■ **Text extract**:
- - - - -

Zig Language Server And Cancellation

May 6, 2023

I already have a dedicated post about a hypothetical Zig language server. But perhaps the most important thing I’ve written so far on the topic is the short note at the end of Zig and Rust.

If you want to implement an LSP for a language, you need to start with a data model. If you correctly implement a store of source code which evolves over time and allows computing (initially trivial) derived data, then filling in the data until it covers the whole language is a question of incremental improvement. If, however, you don’t start with a rock-solid data model, and rush to implement language features, you might find yourself needing to make a sharp U-turn several years down the road.

I find this pretty insightful! At least, this evening I’ve been pondering a particular aspect of the data model, and I think I realized something new about the problem space! The aspect is cancellation.

Cancellation

Consider this. Your language server is happily doing something very useful and computationally-intensive — typechecking a giant typechecker, computing comptime Ackermann function, or talking to Postgres. Now, the user comes in and starts typing in the very file the server is currently processing. What is the desired behavior, and how could it be achieved?

One useful model here is strong consistency. If the language server acknowledged a source code edit, all future semantic requests (like “go to definition” or “code completion”) reflect this change. The behavior is as if all changes and requests are sequentially ordered, and the server fully processes all preceding edits before responding to a request. There are two great benefits to this model. First, for the implementor it’s an easy model to reason about. It’s always clear what the answer to a particular request should be, the model is fully deterministic. Second, the model gives maximally useful guarantees to the user, strict serializability.

So consider this sequence of events:

User types fo.
The editor sends the edit to the language server.
The editor requests completions for fo.

- - - - -

■ **Extracted entries**:
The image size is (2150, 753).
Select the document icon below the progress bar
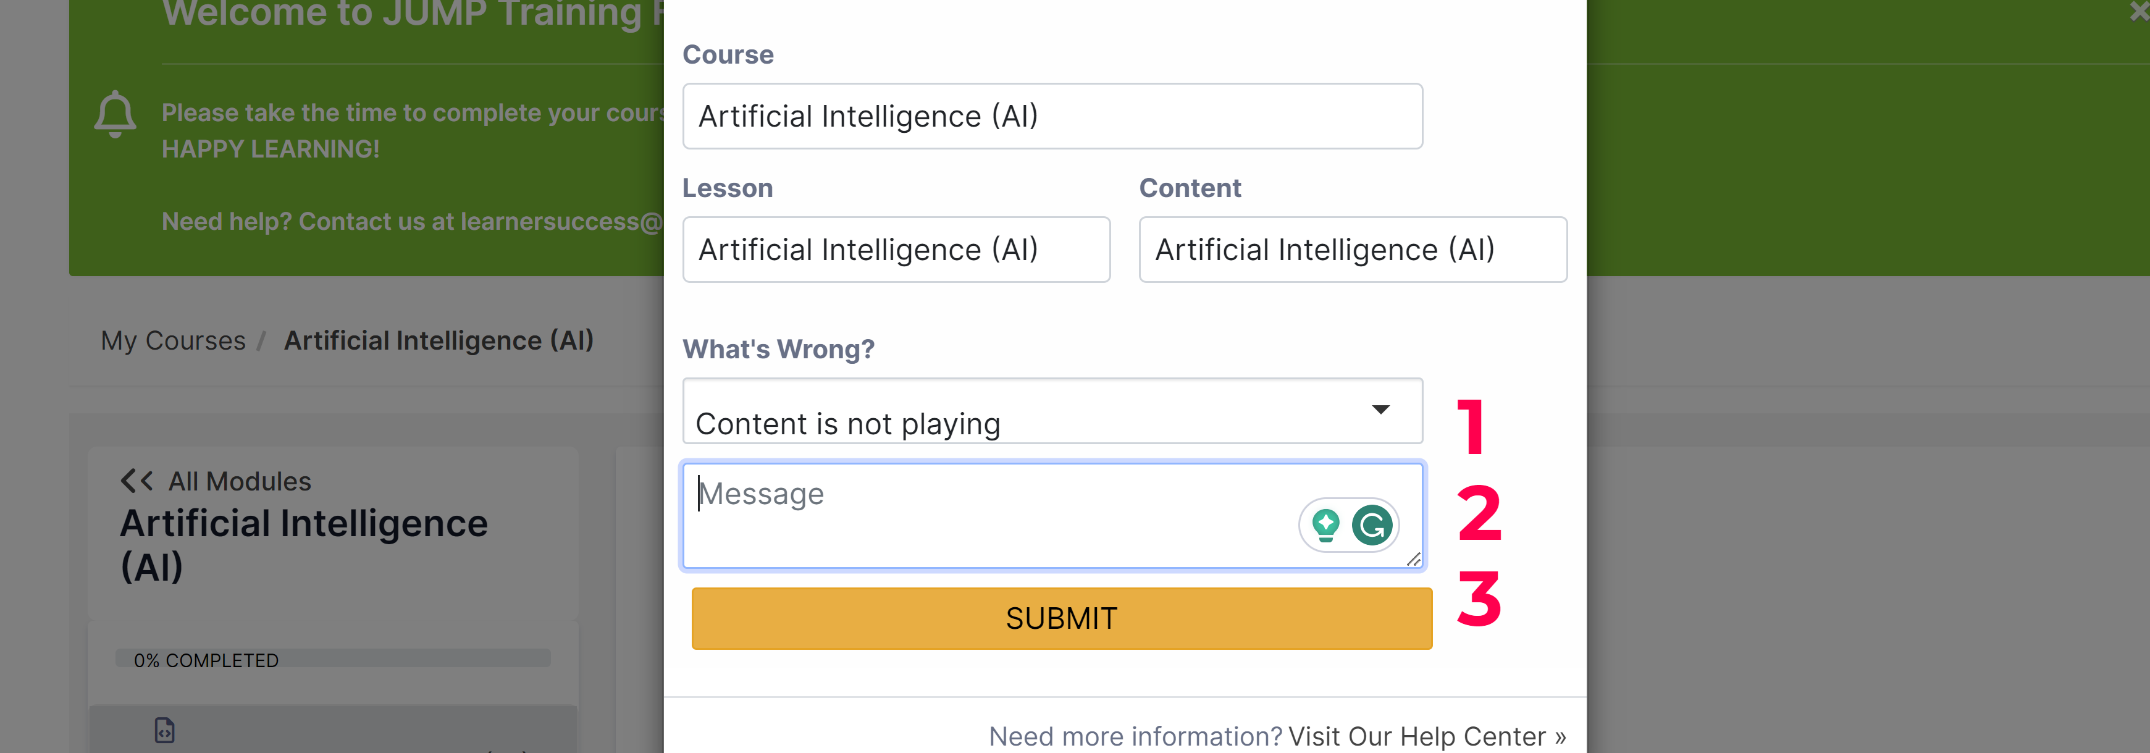pyautogui.click(x=164, y=730)
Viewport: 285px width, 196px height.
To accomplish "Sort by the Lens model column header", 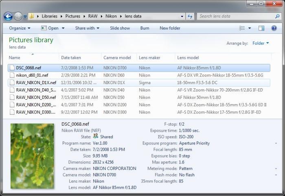I will point(188,58).
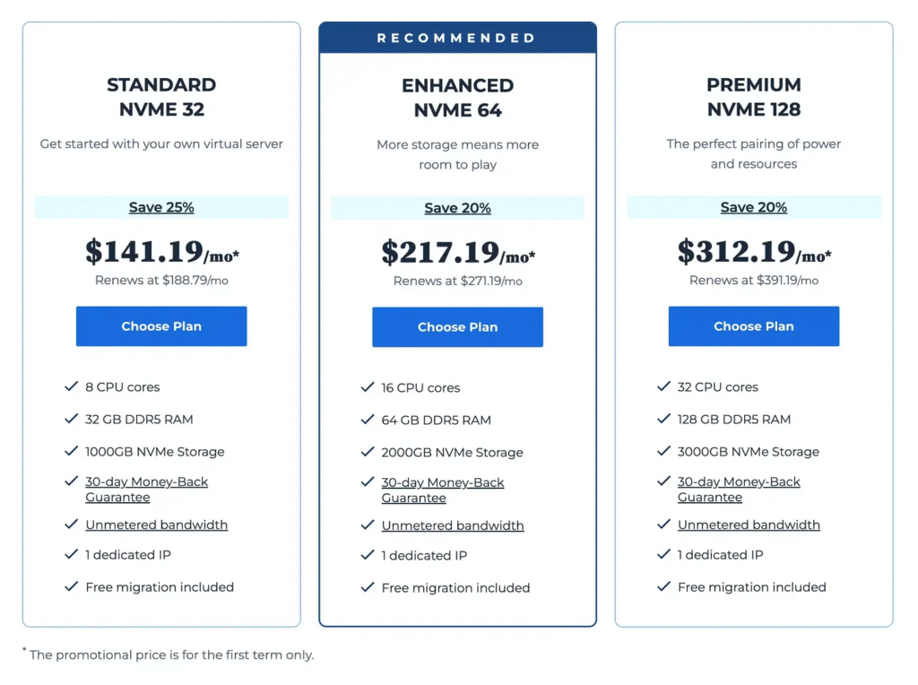This screenshot has width=918, height=685.
Task: Open Standard plan 30-day Money-Back Guarantee link
Action: point(146,489)
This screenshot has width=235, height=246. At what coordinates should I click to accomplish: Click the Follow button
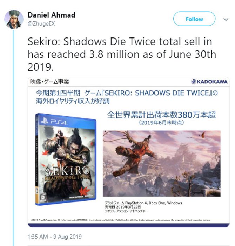194,19
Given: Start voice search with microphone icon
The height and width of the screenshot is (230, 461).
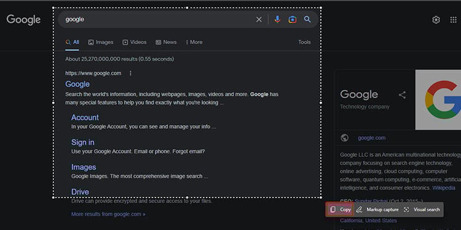Looking at the screenshot, I should tap(277, 20).
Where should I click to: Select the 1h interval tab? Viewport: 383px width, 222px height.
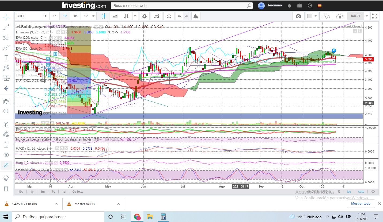tap(55, 16)
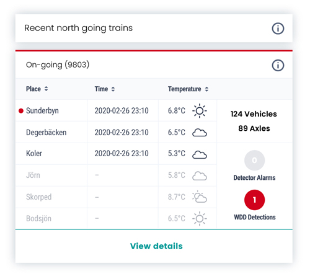
Task: Click the partly cloudy icon for Skorped
Action: tap(200, 197)
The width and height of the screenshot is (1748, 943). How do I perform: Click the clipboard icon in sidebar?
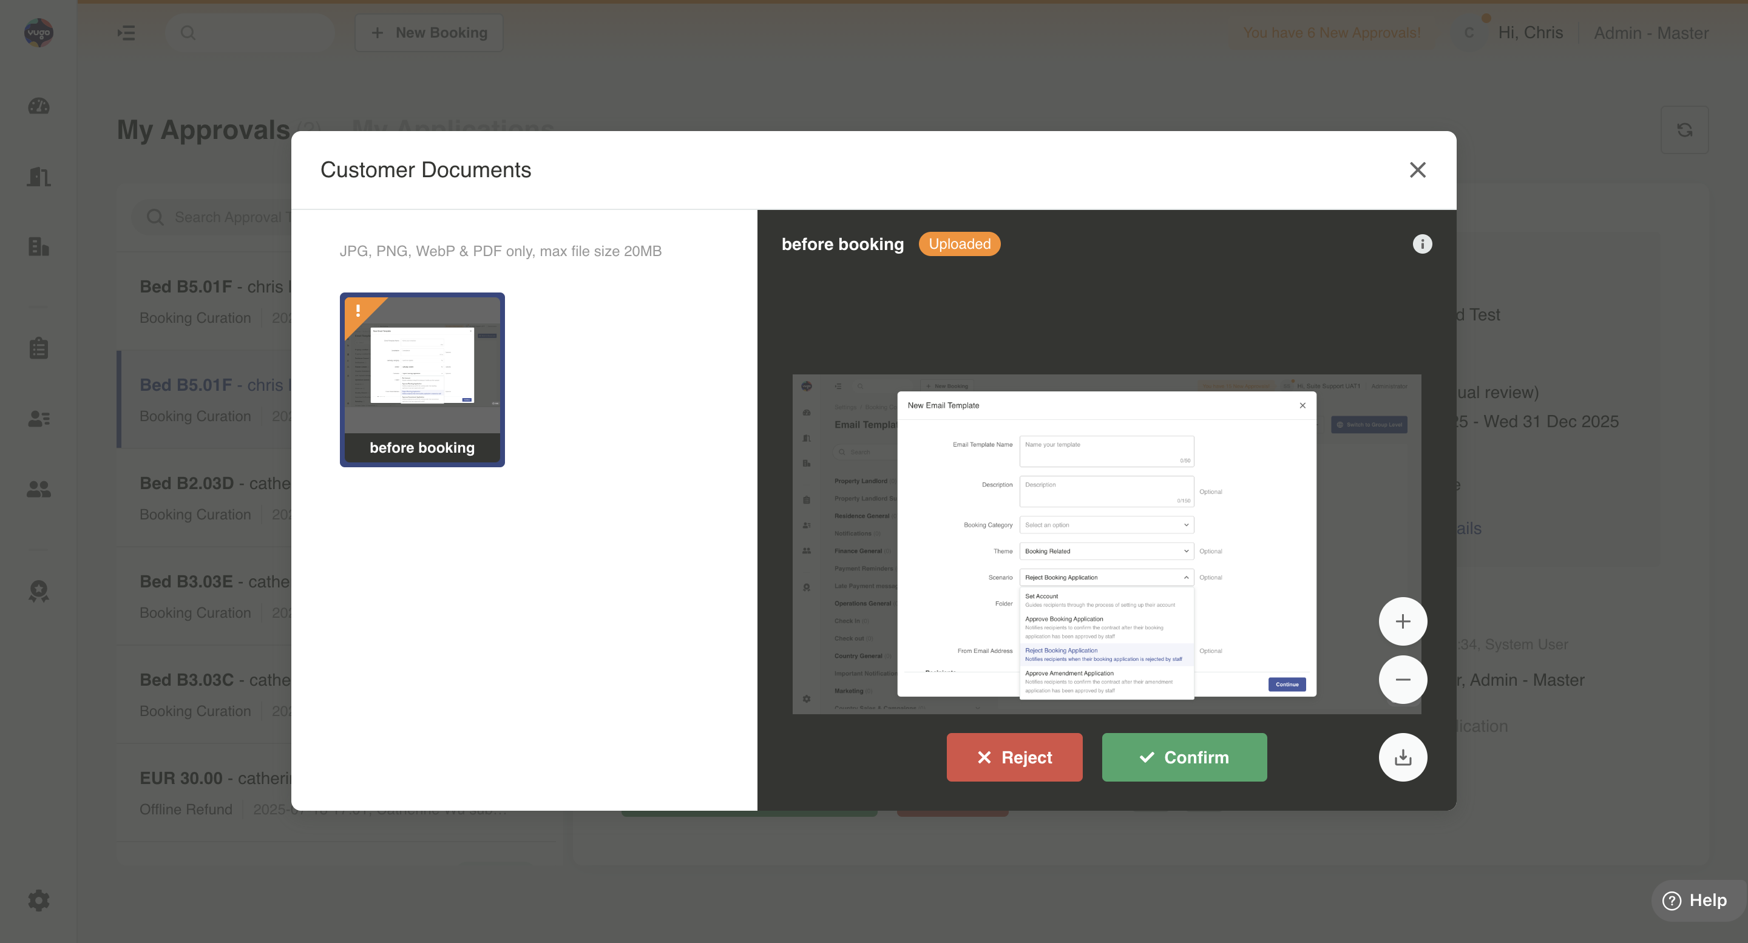pos(39,348)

- - - - -

■ **To do**:
- a) In the Zig language server text, what must you start with if you want to implement an LSP for a language?
- b) Print the records from the line with "The width and" up to and including the end of the records, without the pictures.

■ **Set of answers**:
- a) A data model.

- b)
The width and height of the screenshot is (1748, 943). How do I perform: Click the clipboard icon in sidebar?
pos(39,348)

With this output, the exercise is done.